High levels of recidivism for federal prisoners seem to validate the failure of the RRC system to function effectively. Prison Legal News has repeatedly covered this issue, including numerous examples of not only shoddy business practices but profiteering and cronyism in the awarding of lucrative halfway house contracts, with profit apparently taking precedence over quality of service. [See: PLN, Feb. 2017, p.26; Jan. 2015, p.18].

The November 30, 2016 DOJ memo, authored by then-Deputy Attorney General Sally Q. Yates, included a ten-point plan for reforming federal halfway houses plus a uniform “Statement of Work.” The first, and perhaps most important directive, was to “Establish clear, uniform standards that apply to all RRC providers.”

Amazingly, the memo noted, “the [Bureau of Prisons] has never required all RRCs to provide the same baseline of uniform services, resulting in a patchwork of requirements.... The resulting lack of standardization makes it difficult for the [BOP] to monitor and gather data on its contracted facilities, which in turn impedes the development of best practices and results in inconsistent resident services.”

The second directive was to “Require all RRCs to provide the most essential reentry services.” The DOJ has apparently finally realized that the purpose of RRCs is to reduce recidivism, not just to generate profit for halfway house operators. Third, RRCs should “collect and publish RRC data to drive performance.” The DOJ’s new Statement of Work requires quarterly reports to determine whether a halfway house is meeting its performance goals.

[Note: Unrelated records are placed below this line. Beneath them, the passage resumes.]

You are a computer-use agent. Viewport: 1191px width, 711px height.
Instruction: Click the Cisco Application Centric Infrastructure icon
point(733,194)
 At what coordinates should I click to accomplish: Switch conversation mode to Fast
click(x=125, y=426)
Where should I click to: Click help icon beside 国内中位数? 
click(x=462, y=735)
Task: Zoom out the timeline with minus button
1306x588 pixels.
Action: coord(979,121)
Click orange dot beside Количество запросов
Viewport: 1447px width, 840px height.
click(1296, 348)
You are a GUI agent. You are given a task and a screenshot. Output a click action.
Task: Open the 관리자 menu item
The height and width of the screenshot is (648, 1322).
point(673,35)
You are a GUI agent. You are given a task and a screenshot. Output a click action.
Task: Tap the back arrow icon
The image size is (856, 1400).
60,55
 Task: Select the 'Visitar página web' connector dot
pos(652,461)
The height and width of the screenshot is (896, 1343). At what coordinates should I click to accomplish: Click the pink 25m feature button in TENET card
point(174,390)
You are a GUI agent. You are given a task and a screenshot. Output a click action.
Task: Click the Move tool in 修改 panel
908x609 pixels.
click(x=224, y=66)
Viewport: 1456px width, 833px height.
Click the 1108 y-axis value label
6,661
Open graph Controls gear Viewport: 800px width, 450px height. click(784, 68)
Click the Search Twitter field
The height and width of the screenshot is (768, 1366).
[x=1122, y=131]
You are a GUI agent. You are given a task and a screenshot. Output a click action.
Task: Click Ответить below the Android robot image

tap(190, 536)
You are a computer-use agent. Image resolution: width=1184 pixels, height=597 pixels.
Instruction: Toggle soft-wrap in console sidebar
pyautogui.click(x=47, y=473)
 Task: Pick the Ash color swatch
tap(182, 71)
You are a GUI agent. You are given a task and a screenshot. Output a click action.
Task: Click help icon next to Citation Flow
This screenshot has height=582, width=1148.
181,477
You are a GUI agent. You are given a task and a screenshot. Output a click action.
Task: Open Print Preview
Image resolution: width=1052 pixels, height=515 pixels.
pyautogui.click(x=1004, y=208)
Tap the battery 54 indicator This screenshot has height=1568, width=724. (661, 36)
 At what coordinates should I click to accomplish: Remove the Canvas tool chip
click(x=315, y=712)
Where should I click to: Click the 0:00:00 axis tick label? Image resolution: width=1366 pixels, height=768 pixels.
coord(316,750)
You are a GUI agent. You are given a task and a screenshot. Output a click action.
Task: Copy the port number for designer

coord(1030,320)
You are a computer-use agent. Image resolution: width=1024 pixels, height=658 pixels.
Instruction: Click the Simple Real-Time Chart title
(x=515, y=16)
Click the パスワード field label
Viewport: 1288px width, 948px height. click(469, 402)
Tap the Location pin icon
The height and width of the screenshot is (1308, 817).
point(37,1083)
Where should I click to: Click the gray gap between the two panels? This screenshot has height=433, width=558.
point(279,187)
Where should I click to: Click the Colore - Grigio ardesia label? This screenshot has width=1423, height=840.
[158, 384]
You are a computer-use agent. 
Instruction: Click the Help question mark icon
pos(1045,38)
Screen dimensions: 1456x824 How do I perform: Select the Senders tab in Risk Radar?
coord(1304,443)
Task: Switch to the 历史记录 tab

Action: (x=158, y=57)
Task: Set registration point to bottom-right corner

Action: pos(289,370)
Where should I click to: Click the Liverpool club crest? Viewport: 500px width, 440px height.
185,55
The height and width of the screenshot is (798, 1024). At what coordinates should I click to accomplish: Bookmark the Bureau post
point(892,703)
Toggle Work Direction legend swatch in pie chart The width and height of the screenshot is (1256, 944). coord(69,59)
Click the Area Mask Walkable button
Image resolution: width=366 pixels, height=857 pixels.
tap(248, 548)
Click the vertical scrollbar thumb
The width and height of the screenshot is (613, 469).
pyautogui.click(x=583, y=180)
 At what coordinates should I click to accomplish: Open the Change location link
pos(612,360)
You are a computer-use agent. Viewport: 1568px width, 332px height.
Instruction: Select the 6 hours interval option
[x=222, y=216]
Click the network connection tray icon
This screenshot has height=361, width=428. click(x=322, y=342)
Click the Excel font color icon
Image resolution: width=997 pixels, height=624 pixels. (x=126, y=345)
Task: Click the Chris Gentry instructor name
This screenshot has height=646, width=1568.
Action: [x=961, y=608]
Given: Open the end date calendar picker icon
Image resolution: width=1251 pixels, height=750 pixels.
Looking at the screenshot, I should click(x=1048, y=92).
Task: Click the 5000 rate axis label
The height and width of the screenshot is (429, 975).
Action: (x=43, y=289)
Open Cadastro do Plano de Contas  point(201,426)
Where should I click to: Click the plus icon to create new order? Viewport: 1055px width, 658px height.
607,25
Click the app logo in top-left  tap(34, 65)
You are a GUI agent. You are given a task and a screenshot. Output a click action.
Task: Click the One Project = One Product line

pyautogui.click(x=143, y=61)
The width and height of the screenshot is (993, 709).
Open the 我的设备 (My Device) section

The fourth, fifth and sixth directives were to “Expand the Bureau’s oversight and monitoring of RRC contracts; Reevaluate the Bureau’s inmate-placement system, prioritizing the higher-needs, higher-risk inmates most likely to recidivate; and Reduce Costs ... by ensuring all federal inmates receive government-issued identification documents prior to their transfer to a halfway house.”

Directive seven was to institute a “single, nationwide Bureau contract for location-monitoring services,” to help eliminate the haphazard and burdensome system of calling prisoners’ homes and places of employment to verify their whereabouts.

The eighth directive was a long-overdue plan “to limit the use of counterproductive ‘subsistence’ fees on indigent residents,” which are generally 25% of an RRC resident’s gross paycheck. It is difficult enough for poorly-paid former prisoners to reestablish themselves when they must give a quarter of their pay to halfway houses, and they risk violating their RRC placement if they fail to make such payments.

The funds collected from residents are in addition to the sums that RRCs bill the DOJ under their contracts, and the DOJ has acknowledged it has no ability to track how much money halfway houses are collecting from residents.

Finally, directive nine addressed the need for “partnerships and information-sharing agreements with stakeholders involved in the reentry process,” while the final directive was to “Identify sites for pilot programs that would lower costs, increase competition, and improve performance in the private RRC market.”

But perhaps the most significant improvement for federal halfway houses, not mentioned in the DOJ memo, would be to withhold funding from RRCs that fail to provide the services they are contracted to provide, including preparing prisoners for reentry into society and reducing recidivism rates.